[INFORMATION]

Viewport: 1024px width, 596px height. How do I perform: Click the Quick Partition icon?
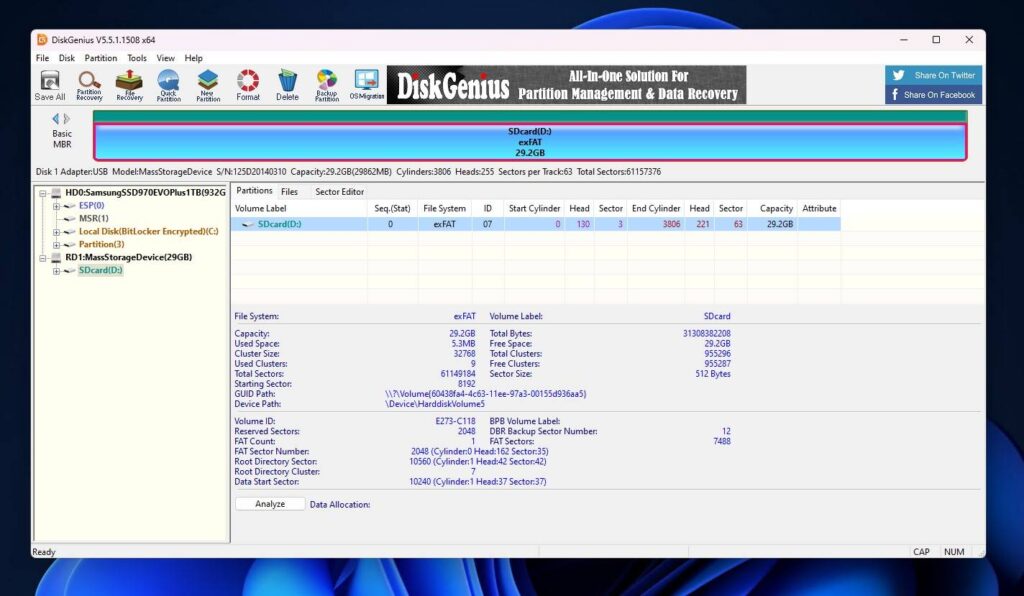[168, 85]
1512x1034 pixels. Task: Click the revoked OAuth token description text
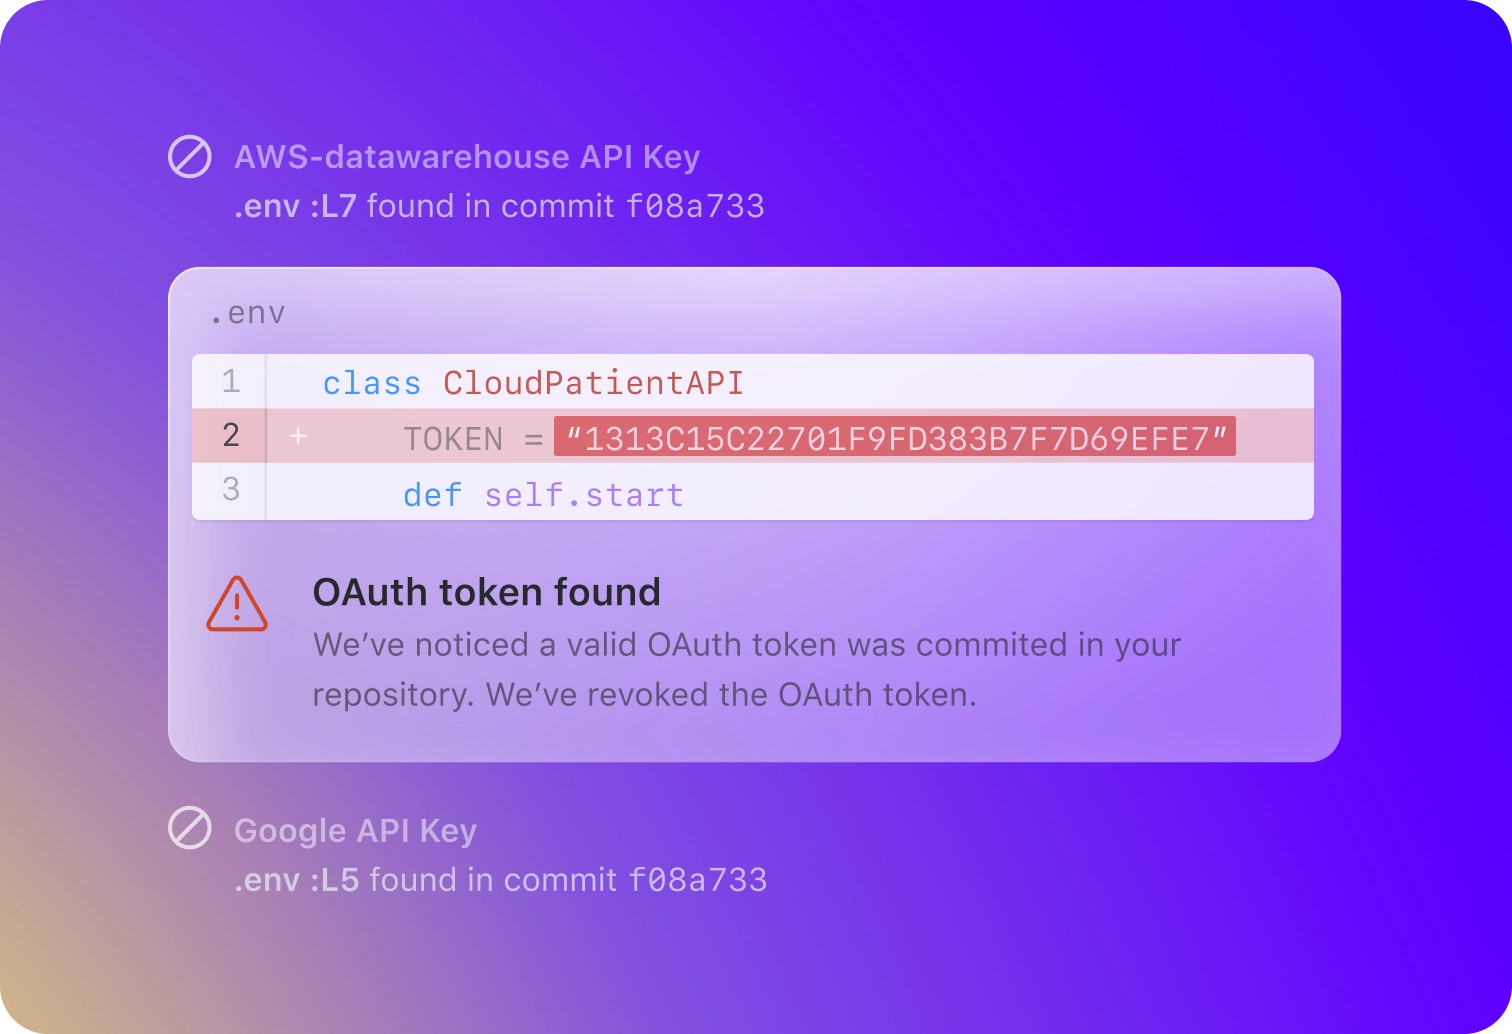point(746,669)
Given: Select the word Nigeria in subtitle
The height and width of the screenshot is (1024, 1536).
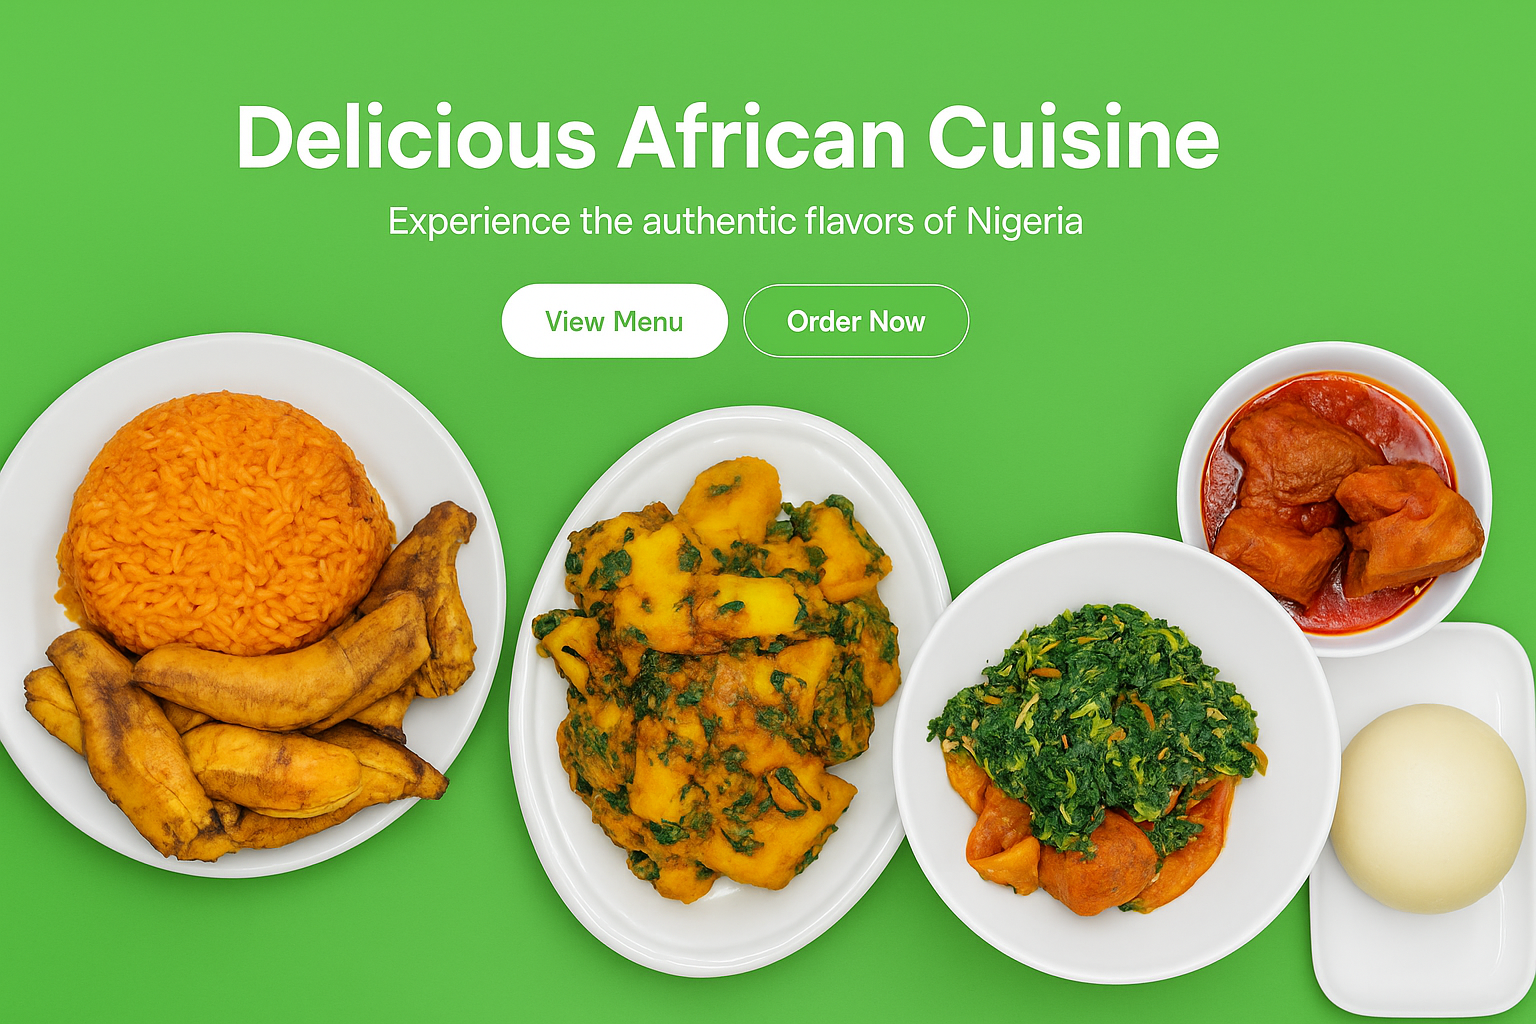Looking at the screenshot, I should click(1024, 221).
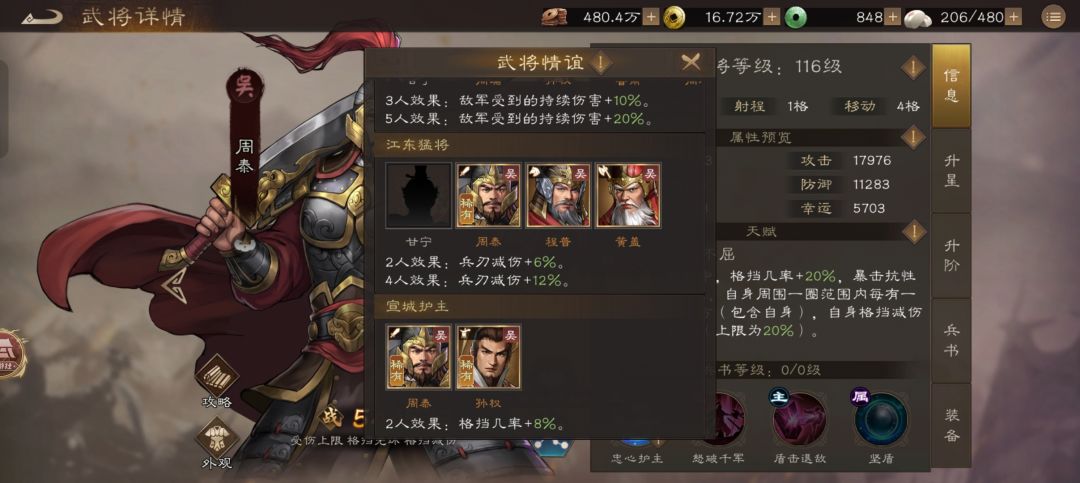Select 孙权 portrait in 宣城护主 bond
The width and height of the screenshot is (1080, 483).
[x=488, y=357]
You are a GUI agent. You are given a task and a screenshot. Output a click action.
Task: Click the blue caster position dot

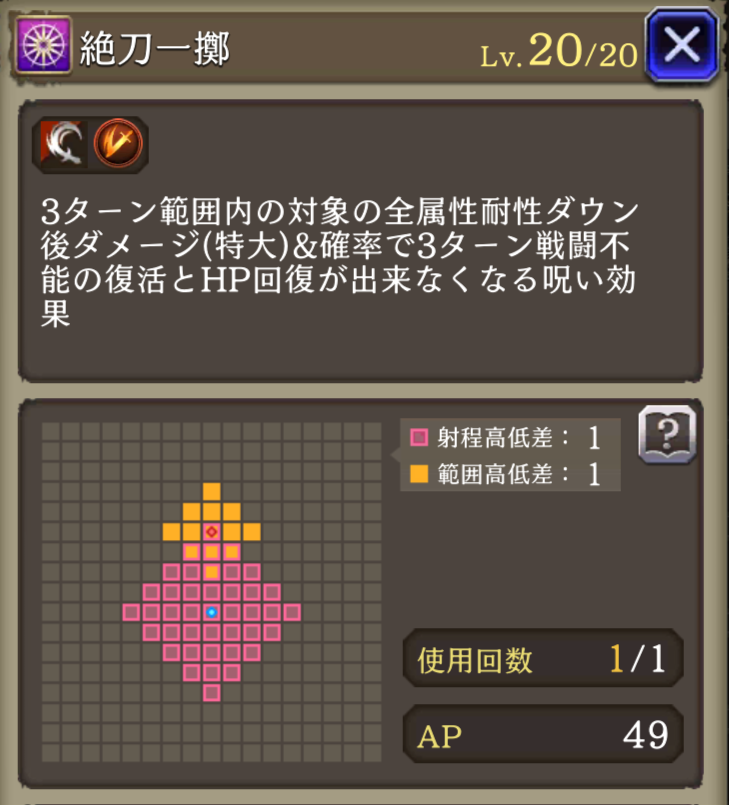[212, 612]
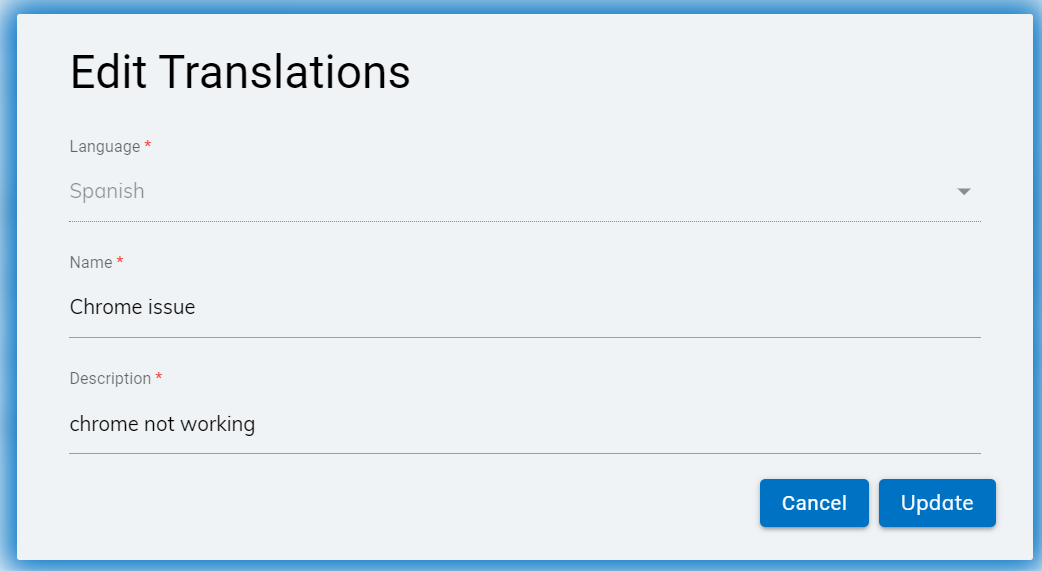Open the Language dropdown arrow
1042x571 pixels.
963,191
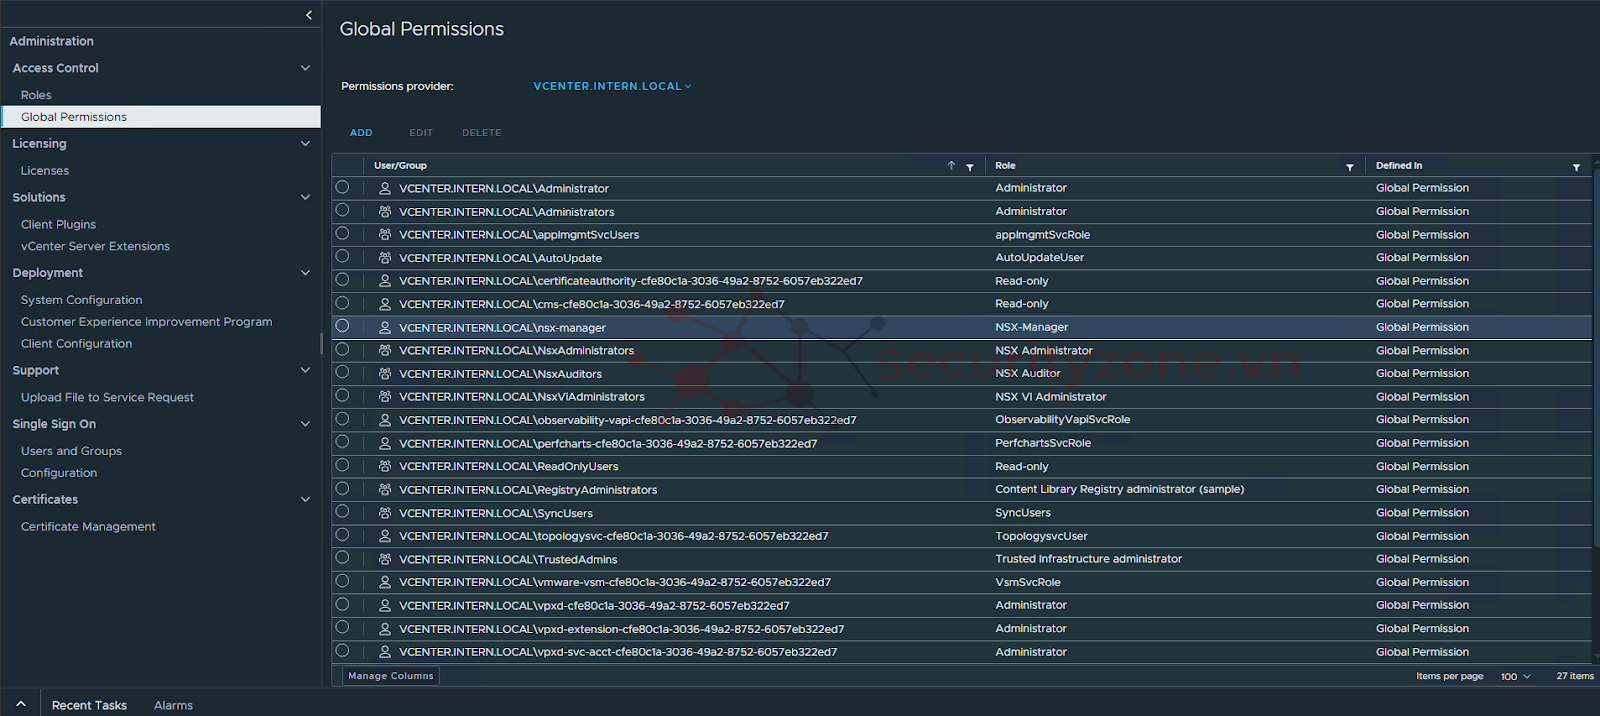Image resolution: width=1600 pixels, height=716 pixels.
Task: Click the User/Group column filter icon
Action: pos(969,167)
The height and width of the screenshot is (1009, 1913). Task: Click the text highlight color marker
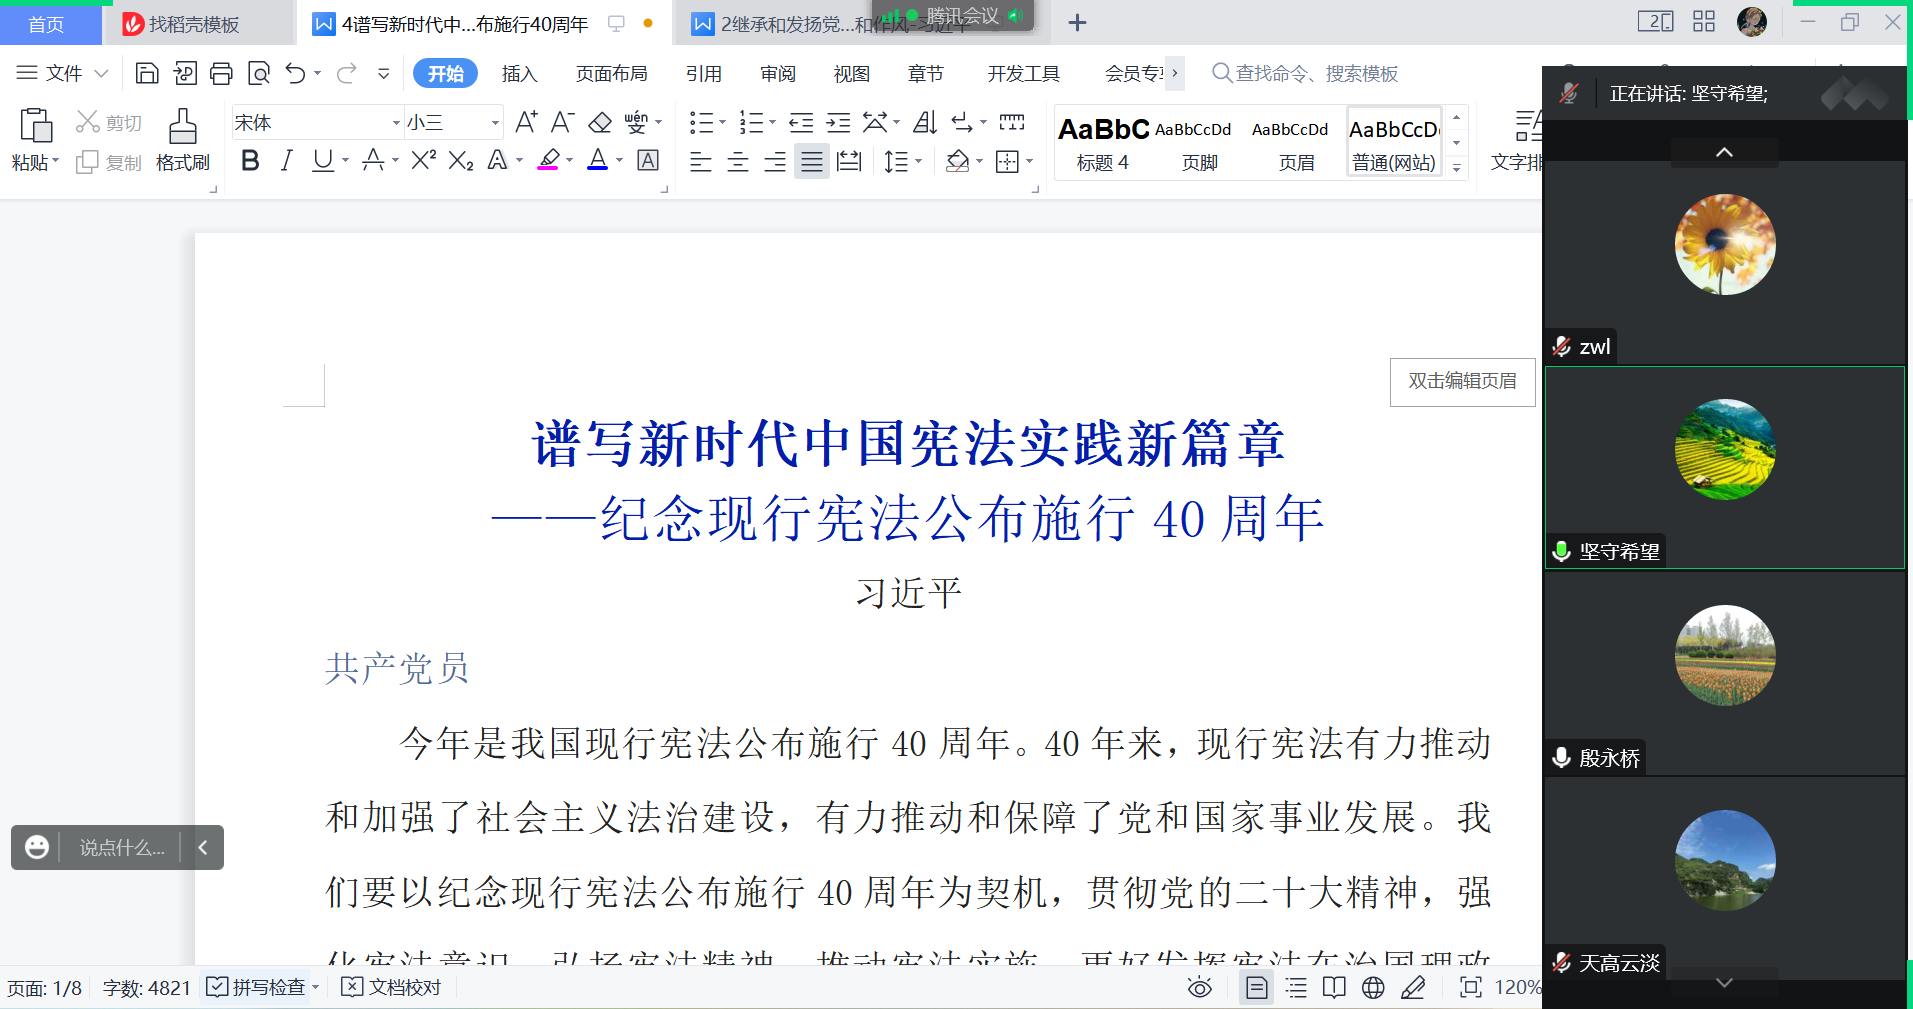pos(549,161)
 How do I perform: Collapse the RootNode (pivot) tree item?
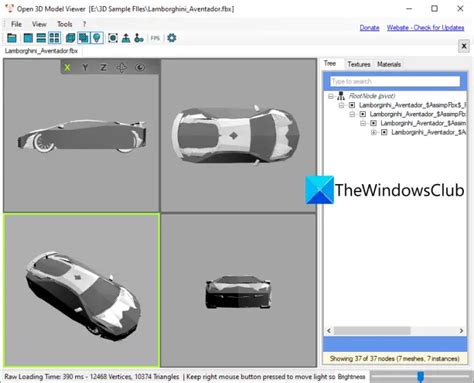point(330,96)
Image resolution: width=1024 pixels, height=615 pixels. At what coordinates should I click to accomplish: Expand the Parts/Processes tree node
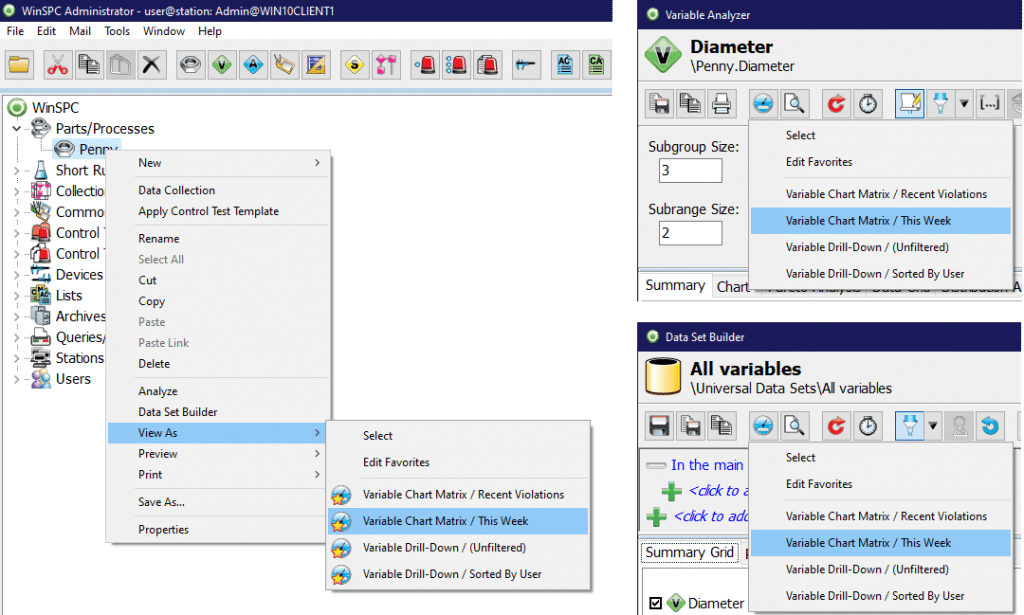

[/INFORMATION]

= WORK INSTRUCTION =
Each line in the records above should be reproduced exactly; images are not copied.

= SOLVED PROBLEM =
Viewport: 1024px width, 596px height. How do I perform: Click the Quick Partition icon?
[168, 85]
1512x1034 pixels. Task: Click the revoked OAuth token description text
point(746,669)
Given: Select the word Nigeria in subtitle
The height and width of the screenshot is (1024, 1536).
Looking at the screenshot, I should click(1024, 221).
Select 孙权 portrait in 宣城护主 bond
The width and height of the screenshot is (1080, 483).
[x=488, y=357]
You are a GUI agent. You are given a task and a screenshot. Output a click action.
Task: Click the blue caster position dot

[212, 612]
Open the Language dropdown arrow
1042x571 pixels.
963,191
Image resolution: width=1600 pixels, height=716 pixels.
Task: Click the User/Group column filter icon
Action: pos(969,167)
The height and width of the screenshot is (1009, 1913). Task: Click the text highlight color marker
pos(549,161)
 How do I perform: Collapse the RootNode (pivot) tree item?
point(330,96)
Image resolution: width=1024 pixels, height=615 pixels. At what coordinates should I click to accomplish: Expand the Parts/Processes tree node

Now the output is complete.